La croissance était de 0,7% au dernier trimestre 2017. 

La croissance était de 0,7% au dernier trimestre 2017.  - Daniel Roland / AFP

Si Mario Draghi, le président de la Banque Centrale Européenne, ne devrait pas annoncer la mise en place de nouvelles mesures, face à une inflation loin de son objectif, il devrait donner plus de précisions sur le prochaines interventions de la BCE.

Le discours du président de la Banque Centrale Européenne, Mario Draghi, ce jeudi est très attendu. Surtout depuis son intervention lors du forum Sintra en juin dernier, au cours duquel il avait annoncé que des mesures plus accommodantes pouvaient être prises pour soutenir l’économie en l’absence d’inflation.

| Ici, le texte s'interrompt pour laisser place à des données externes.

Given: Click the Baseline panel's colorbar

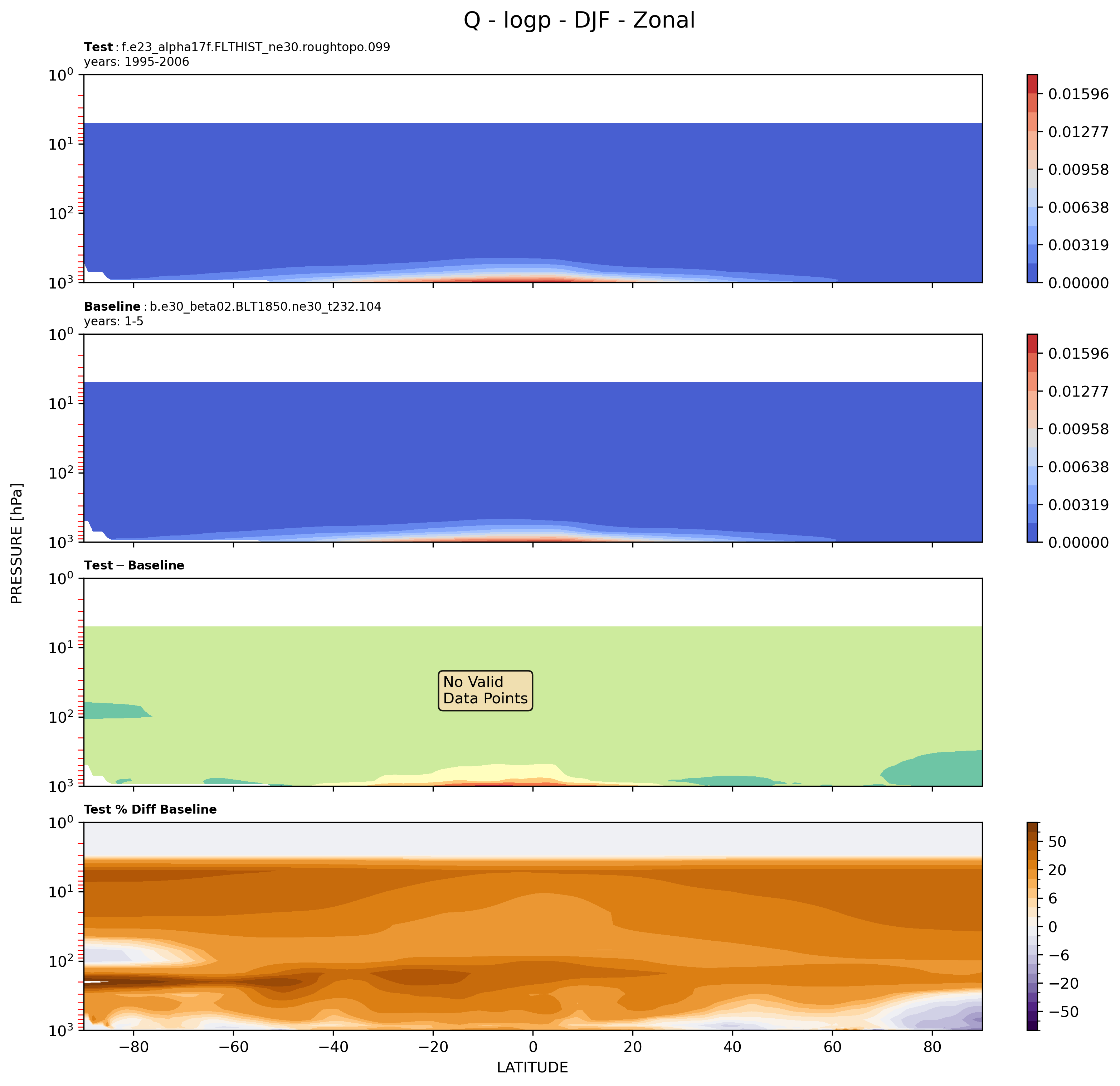Looking at the screenshot, I should 1032,438.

Si, selon les analystes, Mario Draghi ne devrait pas faire d’annonce particulière, il pourrait néanmoins préparer les esprits à une nouvelle intervention de la BCE après l’été lors de la prochaine réunion trimestrielle. Dans un contexte de taux extrêmement bas, sa marge de manœuvre est certes limitée, mais elle n’est pas pour autant à court de munitions.

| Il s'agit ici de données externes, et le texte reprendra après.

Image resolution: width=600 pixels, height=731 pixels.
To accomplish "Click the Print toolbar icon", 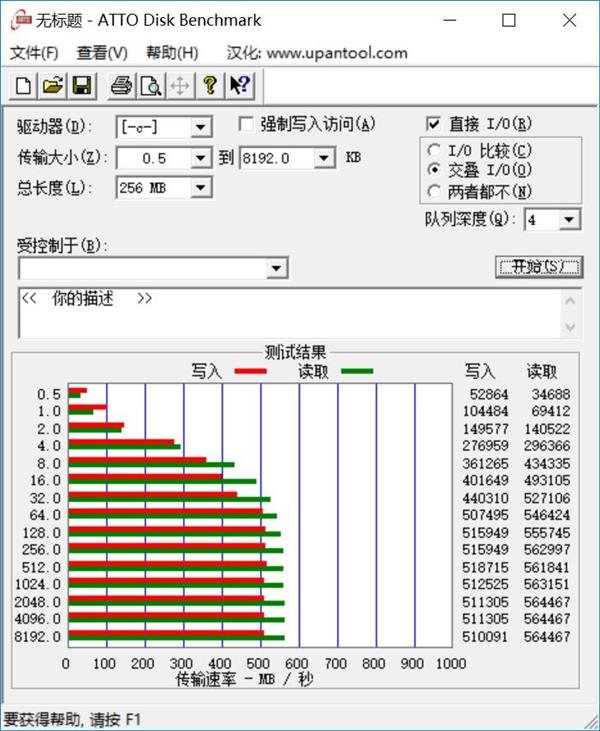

Les quatre mesures non-conventionnelles envisagées

La première mesure que pourrait bientôt prendre la BCE est de baisser à nouveau les taux courts. Et plus particulièrement son taux de facilité de dépôts, déjà à -0,4%, « avec au besoin des mesures d’atténuation de leurs effets négatifs pour les banques », déclarait François Villeroy de Galhau début juillet. Une situation déjà pénalisante pour les banques, qui se voient obligées de payer pour détenir des réserves auprès de l’institution francfortoise. La seconde option est la forward guidance, un outil de communication déjà utilisé et qui consiste en l’annonce d’une certaine période pendant laquelle elle ne touchera pas aux taux.

La troisième mesure que pourrait prendre la BCE est de relancer son programme de quantitative easing, c’est-à-dire d’augmenter son bilan en rachetant de la dette afin d’abaisser les taux longs. Une mesure qui avait été prise après la crise pour éviter un risque de faillite de certains Etats mais qui, à l’époque, « était arrivée tard dans le cycle et dont l’effet avait été marginal, en provoquant une baisse des taux dans des pays comme l’Allemagne qui n’en avaient pas besoin », estime Axel Botte, stratégiste international chez Ostrum Asset Management.

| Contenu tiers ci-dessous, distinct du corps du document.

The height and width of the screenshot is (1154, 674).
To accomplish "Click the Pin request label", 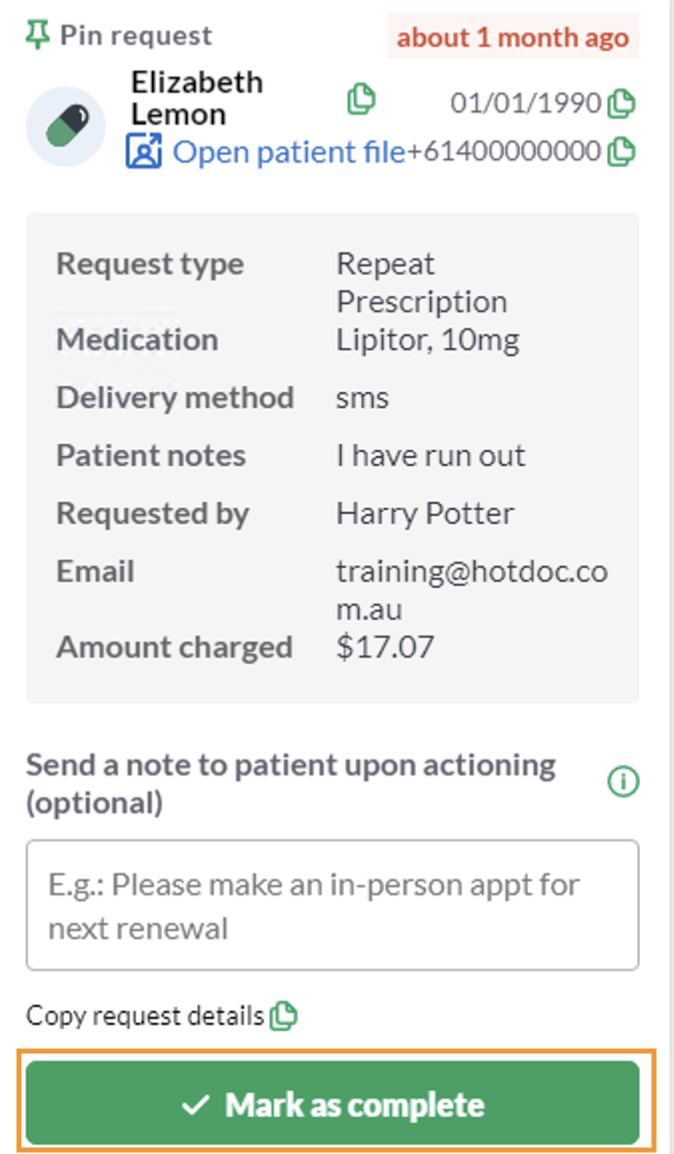I will (136, 35).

Enfin, la BCE pourrait faciliter les prêts de long terme en faveur des banques, ou TLTRO (pour Targeted Long Term Refinancing Operations), de manière à ce qu’elles continuent de financer l’économie.

La BCE en quête d’inflation

Toutes ces mesures seraient-elles à même de soutenir efficacement l’économie et, surtout, de relancer l’inflation, tombée à 1,3% en Zone Euro, bien loin des 2% que vise la BCE ?

Pour Louis Boisset, économiste chez BNP Paribas, « une baisse des taux aurait moins d’impact aujourd’hui qu’hier, car l’économie subit essentiellement des chocs exogènes : l’environnement international est moins porteur, la croissance des pays en développement baisse, il y a de fortes incertitudes notamment sur le commerce… Les pays plus ouverts, comme l’Allemagne, sont donc les plus exposés. Le programme de quantitative easing peut être de son côté justifié dans le contexte actuel, même si ce ne sera probablement pas suffisant pour relancer l’inflation à court terme ».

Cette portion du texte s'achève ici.